Northwest Passage Canada 25 Aug - 7 Sep 2006
This was my first ship trip to the Arctic and was on the Akademik Ioffe, a Russian, ice-strengthened ship. We were about to make one of the first transits of the NW Passage in a passenger ship. And it was 100 years since Roald Amundsen had completed the first transit.
August was a good time – the ice had retreated, increasing the likelihood of success.
We flew from Ottawa to Resolute, a small town in Nunavut, well north of the Arctic Circle – I would be there again in 2016. We stopped in Iqualuit to refuel, and as we flew north over Hudson Bay, we could see icebergs in the sea, far below us. Bery exciting – I’d never seen an iceberg.
And there were lots more firsts & new discoveries on this trip:
• My first zodiac ride – a great boat that can take you places you can’t easily reach.
• My first sighting of a bowhead whale – unfortunately it was dead & floating upside down on the sea, probably killed by a ship strike. These large animals live a very long time, and we wondered whether he had seen Amundsen sail by 100 years earlier.
• My first sail through sea ice – the area we were in was uncharted. So while we waited for the Canadian icebreaker, the Sir Wilfrid Laurier, to come to lead us through, we took soundings to add to the charts for future sailors in this area. One of the benefits of being on a Russian ship that can look at the ocean floor.
• My first polar bear sighting – a mother and cub quietly walking along a rocky outcrop. Gorgeous.
• Through the NW Passage, via Victoria Strait (a southern route) through to Cambridge Bay.
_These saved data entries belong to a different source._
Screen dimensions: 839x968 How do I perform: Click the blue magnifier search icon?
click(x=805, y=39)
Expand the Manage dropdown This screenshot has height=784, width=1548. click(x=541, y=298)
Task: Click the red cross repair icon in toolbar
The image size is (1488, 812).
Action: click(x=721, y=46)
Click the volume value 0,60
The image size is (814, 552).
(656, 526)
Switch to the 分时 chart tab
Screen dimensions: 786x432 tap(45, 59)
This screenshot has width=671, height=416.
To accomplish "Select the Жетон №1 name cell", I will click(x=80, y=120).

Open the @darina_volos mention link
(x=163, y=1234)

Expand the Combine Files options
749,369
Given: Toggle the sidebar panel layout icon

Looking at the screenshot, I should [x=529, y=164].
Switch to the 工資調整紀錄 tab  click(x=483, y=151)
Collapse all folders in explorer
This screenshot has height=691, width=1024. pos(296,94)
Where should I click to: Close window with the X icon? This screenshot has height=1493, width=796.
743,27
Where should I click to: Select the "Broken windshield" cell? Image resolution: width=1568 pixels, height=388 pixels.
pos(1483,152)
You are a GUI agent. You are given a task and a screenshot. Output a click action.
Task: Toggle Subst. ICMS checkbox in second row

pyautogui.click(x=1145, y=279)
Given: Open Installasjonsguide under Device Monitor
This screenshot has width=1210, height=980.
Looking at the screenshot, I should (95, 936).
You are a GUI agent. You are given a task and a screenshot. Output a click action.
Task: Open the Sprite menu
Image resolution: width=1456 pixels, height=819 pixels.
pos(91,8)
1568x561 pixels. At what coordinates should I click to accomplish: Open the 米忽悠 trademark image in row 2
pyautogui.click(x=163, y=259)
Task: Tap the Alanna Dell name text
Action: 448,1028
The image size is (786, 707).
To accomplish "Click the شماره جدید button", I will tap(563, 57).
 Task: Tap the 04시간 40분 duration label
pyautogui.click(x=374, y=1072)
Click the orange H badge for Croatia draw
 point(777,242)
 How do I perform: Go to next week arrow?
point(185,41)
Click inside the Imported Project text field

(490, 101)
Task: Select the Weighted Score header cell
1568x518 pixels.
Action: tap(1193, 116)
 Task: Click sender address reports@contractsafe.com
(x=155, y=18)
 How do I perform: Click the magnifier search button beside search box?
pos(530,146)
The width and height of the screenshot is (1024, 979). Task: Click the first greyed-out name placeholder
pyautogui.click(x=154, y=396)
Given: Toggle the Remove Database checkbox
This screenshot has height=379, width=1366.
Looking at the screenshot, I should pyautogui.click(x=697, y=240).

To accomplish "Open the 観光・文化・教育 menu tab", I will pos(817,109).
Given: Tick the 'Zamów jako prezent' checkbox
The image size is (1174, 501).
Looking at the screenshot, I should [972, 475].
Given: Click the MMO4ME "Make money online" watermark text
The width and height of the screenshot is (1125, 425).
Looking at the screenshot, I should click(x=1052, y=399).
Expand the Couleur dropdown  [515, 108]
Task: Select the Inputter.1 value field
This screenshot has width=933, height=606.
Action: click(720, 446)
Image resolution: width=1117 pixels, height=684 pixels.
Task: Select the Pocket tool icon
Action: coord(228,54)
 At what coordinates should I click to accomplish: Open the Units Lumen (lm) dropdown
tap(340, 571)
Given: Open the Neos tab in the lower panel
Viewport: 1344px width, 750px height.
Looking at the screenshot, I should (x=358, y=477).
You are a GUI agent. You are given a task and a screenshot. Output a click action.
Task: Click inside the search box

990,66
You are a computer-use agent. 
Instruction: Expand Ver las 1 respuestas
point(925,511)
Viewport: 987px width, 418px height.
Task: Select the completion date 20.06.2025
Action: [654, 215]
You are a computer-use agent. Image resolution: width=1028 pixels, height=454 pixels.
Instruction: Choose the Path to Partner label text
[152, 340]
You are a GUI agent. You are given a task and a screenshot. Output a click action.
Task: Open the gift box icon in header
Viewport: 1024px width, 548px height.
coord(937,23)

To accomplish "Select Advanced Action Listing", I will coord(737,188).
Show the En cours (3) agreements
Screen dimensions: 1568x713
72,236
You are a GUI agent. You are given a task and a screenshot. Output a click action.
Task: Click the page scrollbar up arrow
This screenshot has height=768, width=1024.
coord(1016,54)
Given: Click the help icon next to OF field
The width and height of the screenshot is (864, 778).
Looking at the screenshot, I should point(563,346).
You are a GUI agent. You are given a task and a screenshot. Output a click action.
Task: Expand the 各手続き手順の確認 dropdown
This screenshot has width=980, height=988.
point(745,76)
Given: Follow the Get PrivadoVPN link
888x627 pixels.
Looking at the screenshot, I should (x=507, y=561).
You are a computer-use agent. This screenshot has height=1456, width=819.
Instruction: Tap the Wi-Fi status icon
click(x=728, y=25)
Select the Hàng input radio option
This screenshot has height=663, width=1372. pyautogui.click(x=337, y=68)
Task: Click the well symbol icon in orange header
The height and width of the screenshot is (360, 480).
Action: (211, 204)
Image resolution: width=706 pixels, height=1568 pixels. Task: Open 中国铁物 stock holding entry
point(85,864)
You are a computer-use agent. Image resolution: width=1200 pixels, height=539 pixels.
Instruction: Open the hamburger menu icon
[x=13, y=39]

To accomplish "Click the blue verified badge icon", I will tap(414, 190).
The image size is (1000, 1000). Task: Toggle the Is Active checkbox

• We were the first zodiac to head up an unnamed inlet (a squiggle on the chart) where we landed on a beautiful and massive plain, covered in wild flowers that oozed essential oils as we trod carefully towards a higher point. We saw caribou and musk ox off in the distance. And walking back to the zodiacs, came across a very old “camp site” with rudimentary tools, that might have been used by the Thule hundreds of years earlier.
• My first landing at Beechey Island to visit the gravestones of 3 sailors who had died on the Franklin Expedition in 1845, and then to nearby Caswell Tower, a massive red rock that rises above Radstock Bay. It was all so different to seeing it snow-covered in 2016.
• Visits to local communities at Holman/Ulukhaktok
• Visual encounters with two large icebergs, now at sea-level!
• Seeing polar bear foot prints in the sand when we landed on a beach - we'd seen him there earlier.
• Holding a Narwhal "tooth" that we found on the same beach.
• Being the 35th ship in history to transit the 24 nautical mile Bellot Strait.
How could I not return!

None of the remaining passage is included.